# Recession Probabilities for all 50 States

A couple of weeks ago, I came across an article in The Atlantic titled “What on Earth is Wrong with Connecticut.” The article is about the condition of Connecticut’s economy and state budget, and inspired me to consider two questions that I had been thinking about for some time – (1) are any U.S. states currently in recession, and (2) has there been any historical pattern around national recessions regarding which states enter recession earlier than others?

DATA & METHODOLOGY

In order to try and answer these questions, I used data on the month-over-month (MoM) percentage change in total payroll employment in all 50 states (and Washington DC) from 1990 through May, 2017. While recessions are typically defined as a decline in output, not employment, national employment recessions and output recessions have historically been highly correlated. Additionally, the data for state employment goes back further then the data for state GDP, at least on FRED, and the the employment data is measured at a higher frequency. To give a sense of what the raw data looks like, below is the MoM percentage change in total payroll employment for Minnesota:

To estimate recession probabilities for each state, I use a version of the Markov Switching (MS) model developed in Hamilton (1989). In this model, there are two regimes, or “states of the world”. When Hamilton estimated this model using data on U.S. GNP, it returned two clear regimes – “expansion” and “recession”. Furthermore, as a byproduct of estimation, the model provided estimated probabilities for each regime at each date in the history of the data, and these probabilities matched up very closely with the official recession dates in the U.S.

I decided to estimate an MS model independently for each U.S. state, using the MoM percentage change in total payroll employment as the data. Similar estimation strategies have been undertaken before, for example, see Owyang, Piger, and Wall (2005) (pdf).  After censoring the data to ignore large outliers that greatly influenced estimation in approximately 10 states (such as the massive decline in employment in Louisiana following Hurricane Katrina), I fit the following Markov Switching model to each U.S. state, independently:
$y_t = \mu_0 + \mu_1 s_t + \rho(y_{t-1}-\mu_0-\mu_1 s_{t-1}) + \varepsilon_t$
$\varepsilon_t \sim N(0,\sigma)$
And $s_t \in \{0,1\}$ evolves according to an exogenous first order Markov process, with transition matrix given by:
$P= \begin{bmatrix} p_{00} & p_{01} \\ p_{10} & p_{11} \end{bmatrix}$

I performed Bayesian estimation, with the following priors on the regression coefficients:

• Annual expansion growth rate $\sim N(2.4,0.85)$
• Annual recession growth rate $\sim N(-2.4,0.85)$
• AR(1) term $\sim N(0.25,0.06)$

Note that I am using the annual growth rate here instead of the monthly growth rate, since it is a more intuitive number.
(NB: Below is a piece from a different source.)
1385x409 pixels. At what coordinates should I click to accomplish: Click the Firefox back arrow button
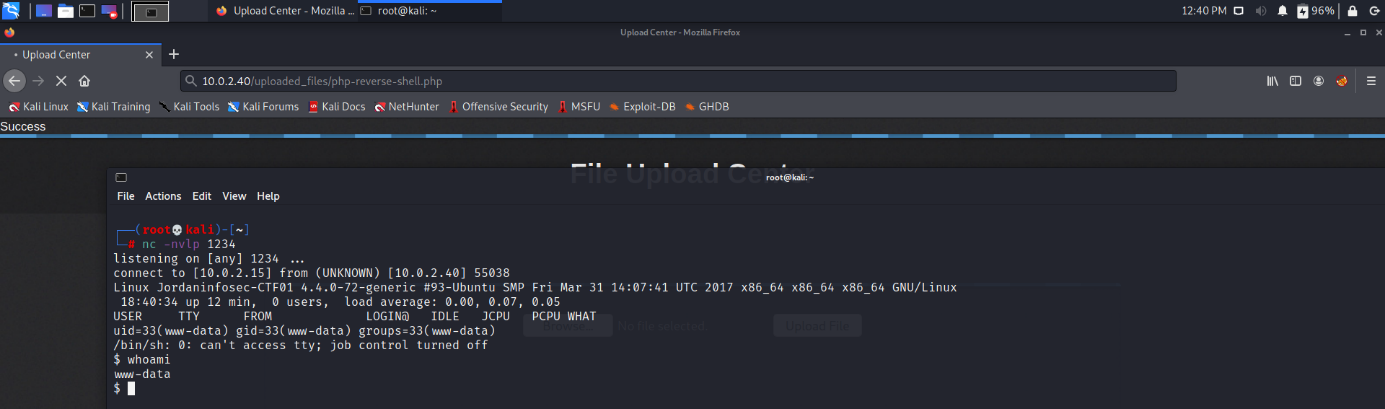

These priors imply 99% prior confidence intervals for the unconditional annual growth in expansions and recessions of roughly $[0\%,4.8\%]$ and $[-4.8\%,0\%]$, and a 99% prior confidence interval for the AR(1) of roughly $[-0.4,0.9]$.

For the transition probabilities, the prior probability of staying in expansion next month if the state was in expansion this month is set to 0.9, and the prior probability of staying in recession next month if the state was in recession this month is set to 0.8, each with 5 prior observations.

RESULTS

In regard to the first question – are any states currently in recession, the answer is probably no. As of May, 2017, only Idaho had a recession probability greater than or equal to 50% (and it was exactly 50%). However, May was the first month in which the recession probability exceeded 49%, and based on earlier research on national recessions, a recession probability typically has to exceed 49% for at least two months in a row to reliably signify the onset of a recession.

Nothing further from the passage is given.